* **Exercise aim**
Reproduce each line of the material exactly as it reads.

↓↓↓

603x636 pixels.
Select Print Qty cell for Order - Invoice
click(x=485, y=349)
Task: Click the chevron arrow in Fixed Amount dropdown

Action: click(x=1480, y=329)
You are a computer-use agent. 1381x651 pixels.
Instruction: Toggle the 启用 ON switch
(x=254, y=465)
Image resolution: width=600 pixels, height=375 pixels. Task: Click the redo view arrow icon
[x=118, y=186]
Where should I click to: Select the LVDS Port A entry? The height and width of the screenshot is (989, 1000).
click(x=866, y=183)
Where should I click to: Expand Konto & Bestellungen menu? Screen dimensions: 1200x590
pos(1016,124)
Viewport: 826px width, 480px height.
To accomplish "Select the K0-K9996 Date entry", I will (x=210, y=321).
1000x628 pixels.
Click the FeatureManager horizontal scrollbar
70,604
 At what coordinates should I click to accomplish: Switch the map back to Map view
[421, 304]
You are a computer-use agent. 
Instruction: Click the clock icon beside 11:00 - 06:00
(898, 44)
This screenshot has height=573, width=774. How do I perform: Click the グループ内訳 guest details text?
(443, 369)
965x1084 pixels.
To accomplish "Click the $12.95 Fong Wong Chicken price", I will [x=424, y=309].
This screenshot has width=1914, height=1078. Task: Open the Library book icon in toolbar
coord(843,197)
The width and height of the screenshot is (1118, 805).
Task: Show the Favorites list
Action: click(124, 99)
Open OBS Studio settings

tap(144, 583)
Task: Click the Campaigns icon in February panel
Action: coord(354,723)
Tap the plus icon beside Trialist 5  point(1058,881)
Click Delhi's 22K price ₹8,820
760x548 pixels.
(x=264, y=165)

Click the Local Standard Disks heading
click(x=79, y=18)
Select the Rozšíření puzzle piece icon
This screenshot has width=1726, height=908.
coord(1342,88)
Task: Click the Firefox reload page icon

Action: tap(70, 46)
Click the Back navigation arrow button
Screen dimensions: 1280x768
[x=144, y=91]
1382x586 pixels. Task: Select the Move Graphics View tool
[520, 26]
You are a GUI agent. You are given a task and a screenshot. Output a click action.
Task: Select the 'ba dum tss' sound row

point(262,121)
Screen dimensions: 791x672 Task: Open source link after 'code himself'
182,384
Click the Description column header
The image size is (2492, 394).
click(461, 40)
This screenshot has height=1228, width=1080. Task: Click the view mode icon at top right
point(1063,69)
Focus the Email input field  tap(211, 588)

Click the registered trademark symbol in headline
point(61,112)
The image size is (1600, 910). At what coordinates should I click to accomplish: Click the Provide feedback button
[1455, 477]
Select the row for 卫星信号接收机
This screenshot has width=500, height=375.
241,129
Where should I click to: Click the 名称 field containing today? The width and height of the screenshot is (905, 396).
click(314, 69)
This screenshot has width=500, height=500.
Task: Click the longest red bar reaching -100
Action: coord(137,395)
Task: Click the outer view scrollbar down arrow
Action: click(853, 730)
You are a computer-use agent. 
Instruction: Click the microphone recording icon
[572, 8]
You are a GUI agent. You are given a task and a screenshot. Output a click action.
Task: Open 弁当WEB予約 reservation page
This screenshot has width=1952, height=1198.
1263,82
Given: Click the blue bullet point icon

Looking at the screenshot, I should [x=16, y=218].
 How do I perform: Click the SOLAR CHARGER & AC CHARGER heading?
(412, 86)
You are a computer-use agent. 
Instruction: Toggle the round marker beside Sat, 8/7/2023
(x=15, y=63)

↑↑↑

* **Reply to the exercise**
603x636 pixels.
Select Print Qty cell for Order - Invoice
click(x=485, y=349)
Task: Click the chevron arrow in Fixed Amount dropdown

Action: click(x=1480, y=329)
You are a computer-use agent. 1381x651 pixels.
Instruction: Toggle the 启用 ON switch
(x=254, y=465)
Image resolution: width=600 pixels, height=375 pixels. Task: Click the redo view arrow icon
[x=118, y=186]
Where should I click to: Select the LVDS Port A entry? The height and width of the screenshot is (989, 1000).
click(x=866, y=183)
Where should I click to: Expand Konto & Bestellungen menu? Screen dimensions: 1200x590
pos(1016,124)
Viewport: 826px width, 480px height.
To accomplish "Select the K0-K9996 Date entry", I will (x=210, y=321).
1000x628 pixels.
Click the FeatureManager horizontal scrollbar
70,604
 At what coordinates should I click to accomplish: Switch the map back to Map view
[421, 304]
You are a computer-use agent. 
Instruction: Click the clock icon beside 11:00 - 06:00
(898, 44)
This screenshot has height=573, width=774. How do I perform: Click the グループ内訳 guest details text?
(443, 369)
965x1084 pixels.
To accomplish "Click the $12.95 Fong Wong Chicken price", I will [x=424, y=309].
This screenshot has width=1914, height=1078. Task: Open the Library book icon in toolbar
coord(843,197)
The width and height of the screenshot is (1118, 805).
Task: Show the Favorites list
Action: click(124, 99)
Open OBS Studio settings

tap(144, 583)
Task: Click the Campaigns icon in February panel
Action: coord(354,723)
Tap the plus icon beside Trialist 5  point(1058,881)
Click Delhi's 22K price ₹8,820
760x548 pixels.
(x=264, y=165)

Click the Local Standard Disks heading
click(x=79, y=18)
Select the Rozšíření puzzle piece icon
This screenshot has width=1726, height=908.
coord(1342,88)
Task: Click the Firefox reload page icon

Action: tap(70, 46)
Click the Back navigation arrow button
Screen dimensions: 1280x768
[x=144, y=91]
1382x586 pixels. Task: Select the Move Graphics View tool
[520, 26]
You are a GUI agent. You are given a task and a screenshot. Output a click action.
Task: Select the 'ba dum tss' sound row

point(262,121)
Screen dimensions: 791x672 Task: Open source link after 'code himself'
182,384
Click the Description column header
The image size is (2492, 394).
click(461, 40)
This screenshot has height=1228, width=1080. Task: Click the view mode icon at top right
point(1063,69)
Focus the Email input field  tap(211, 588)

Click the registered trademark symbol in headline
point(61,112)
The image size is (1600, 910). At what coordinates should I click to accomplish: Click the Provide feedback button
[1455, 477]
Select the row for 卫星信号接收机
This screenshot has width=500, height=375.
241,129
Where should I click to: Click the 名称 field containing today? The width and height of the screenshot is (905, 396).
click(314, 69)
This screenshot has width=500, height=500.
Task: Click the longest red bar reaching -100
Action: coord(137,395)
Task: Click the outer view scrollbar down arrow
Action: click(853, 730)
You are a computer-use agent. 
Instruction: Click the microphone recording icon
[572, 8]
You are a GUI agent. You are given a task and a screenshot. Output a click action.
Task: Open 弁当WEB予約 reservation page
This screenshot has width=1952, height=1198.
1263,82
Given: Click the blue bullet point icon

Looking at the screenshot, I should [x=16, y=218].
 How do I perform: Click the SOLAR CHARGER & AC CHARGER heading?
(412, 86)
You are a computer-use agent. 
Instruction: Toggle the round marker beside Sat, 8/7/2023
(x=15, y=63)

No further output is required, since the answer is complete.